■ Exercise ■
Pull out every line with the word "cell" from the entries below.

Saved data entries

-.-.-

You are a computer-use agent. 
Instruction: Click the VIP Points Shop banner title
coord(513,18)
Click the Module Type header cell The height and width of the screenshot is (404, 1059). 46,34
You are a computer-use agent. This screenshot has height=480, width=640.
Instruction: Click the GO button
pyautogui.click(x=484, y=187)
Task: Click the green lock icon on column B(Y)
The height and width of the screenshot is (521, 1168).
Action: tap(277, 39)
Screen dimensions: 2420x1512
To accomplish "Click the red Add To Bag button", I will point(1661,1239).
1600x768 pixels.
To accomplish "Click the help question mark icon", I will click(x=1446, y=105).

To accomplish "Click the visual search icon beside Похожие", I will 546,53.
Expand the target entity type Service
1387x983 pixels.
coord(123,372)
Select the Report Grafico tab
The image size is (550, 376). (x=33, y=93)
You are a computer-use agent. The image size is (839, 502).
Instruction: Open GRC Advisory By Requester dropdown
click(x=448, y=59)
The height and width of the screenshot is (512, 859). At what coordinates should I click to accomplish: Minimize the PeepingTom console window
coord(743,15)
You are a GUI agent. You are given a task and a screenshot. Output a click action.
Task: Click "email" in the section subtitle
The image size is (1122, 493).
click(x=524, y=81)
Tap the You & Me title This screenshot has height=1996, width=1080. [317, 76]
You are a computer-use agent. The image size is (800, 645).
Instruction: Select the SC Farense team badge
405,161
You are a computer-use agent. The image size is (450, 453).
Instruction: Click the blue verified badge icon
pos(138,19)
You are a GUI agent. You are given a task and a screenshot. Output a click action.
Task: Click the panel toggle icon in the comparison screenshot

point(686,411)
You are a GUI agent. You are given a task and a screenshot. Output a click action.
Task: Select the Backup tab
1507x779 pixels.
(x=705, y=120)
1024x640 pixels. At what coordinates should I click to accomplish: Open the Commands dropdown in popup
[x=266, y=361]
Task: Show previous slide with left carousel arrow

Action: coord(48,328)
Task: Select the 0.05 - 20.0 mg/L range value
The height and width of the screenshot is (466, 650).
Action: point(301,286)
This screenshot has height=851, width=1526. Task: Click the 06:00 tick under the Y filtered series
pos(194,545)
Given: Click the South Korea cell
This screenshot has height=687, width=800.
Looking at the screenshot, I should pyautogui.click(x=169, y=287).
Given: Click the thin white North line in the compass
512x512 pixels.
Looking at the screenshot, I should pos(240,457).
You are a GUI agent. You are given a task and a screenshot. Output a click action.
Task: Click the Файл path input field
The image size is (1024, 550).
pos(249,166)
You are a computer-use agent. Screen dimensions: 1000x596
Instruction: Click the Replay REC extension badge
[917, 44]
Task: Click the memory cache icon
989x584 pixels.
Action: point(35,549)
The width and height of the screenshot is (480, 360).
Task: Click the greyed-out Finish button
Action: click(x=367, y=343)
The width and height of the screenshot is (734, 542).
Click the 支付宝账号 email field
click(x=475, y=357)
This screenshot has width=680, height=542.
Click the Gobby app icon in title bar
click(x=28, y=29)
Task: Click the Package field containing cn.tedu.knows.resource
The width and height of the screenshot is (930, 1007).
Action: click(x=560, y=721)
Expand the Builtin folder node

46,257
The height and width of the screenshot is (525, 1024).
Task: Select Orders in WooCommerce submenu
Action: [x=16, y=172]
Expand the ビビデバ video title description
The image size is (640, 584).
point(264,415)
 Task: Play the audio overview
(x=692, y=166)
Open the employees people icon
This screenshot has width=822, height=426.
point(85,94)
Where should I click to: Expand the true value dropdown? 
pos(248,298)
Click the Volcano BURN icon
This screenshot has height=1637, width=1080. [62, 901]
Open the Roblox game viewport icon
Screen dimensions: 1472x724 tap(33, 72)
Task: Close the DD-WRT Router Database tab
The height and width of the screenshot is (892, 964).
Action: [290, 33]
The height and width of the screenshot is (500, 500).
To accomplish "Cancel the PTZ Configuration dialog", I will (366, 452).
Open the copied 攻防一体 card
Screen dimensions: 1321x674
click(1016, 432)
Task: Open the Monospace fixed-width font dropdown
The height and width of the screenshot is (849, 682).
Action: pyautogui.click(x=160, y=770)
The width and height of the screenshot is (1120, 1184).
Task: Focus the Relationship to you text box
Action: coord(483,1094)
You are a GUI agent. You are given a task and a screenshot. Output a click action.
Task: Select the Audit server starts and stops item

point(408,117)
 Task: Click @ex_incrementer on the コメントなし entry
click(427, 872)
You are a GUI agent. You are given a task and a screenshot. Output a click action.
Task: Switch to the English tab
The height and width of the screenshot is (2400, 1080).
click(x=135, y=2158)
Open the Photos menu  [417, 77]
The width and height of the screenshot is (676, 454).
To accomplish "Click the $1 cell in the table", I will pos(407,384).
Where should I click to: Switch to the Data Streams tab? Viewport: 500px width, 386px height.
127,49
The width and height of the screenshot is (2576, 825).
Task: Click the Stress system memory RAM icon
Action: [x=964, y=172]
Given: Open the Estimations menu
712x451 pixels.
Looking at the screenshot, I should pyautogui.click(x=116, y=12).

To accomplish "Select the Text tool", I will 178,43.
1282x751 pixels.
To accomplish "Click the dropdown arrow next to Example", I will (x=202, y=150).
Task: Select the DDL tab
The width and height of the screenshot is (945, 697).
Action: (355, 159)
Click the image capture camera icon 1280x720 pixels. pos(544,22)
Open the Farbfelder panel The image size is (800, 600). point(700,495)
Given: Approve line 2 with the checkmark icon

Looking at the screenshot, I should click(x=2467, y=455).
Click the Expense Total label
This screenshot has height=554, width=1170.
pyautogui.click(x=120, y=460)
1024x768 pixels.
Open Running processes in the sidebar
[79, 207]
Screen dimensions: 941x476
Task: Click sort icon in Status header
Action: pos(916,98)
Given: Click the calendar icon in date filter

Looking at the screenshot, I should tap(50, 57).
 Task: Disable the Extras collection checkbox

-.-.-

■ Answer box ■
Click the Module Type header cell The height and width of the screenshot is (404, 1059). 46,34
Given: Click the South Korea cell
To accomplish "Click the $1 cell in the table", I will pos(407,384).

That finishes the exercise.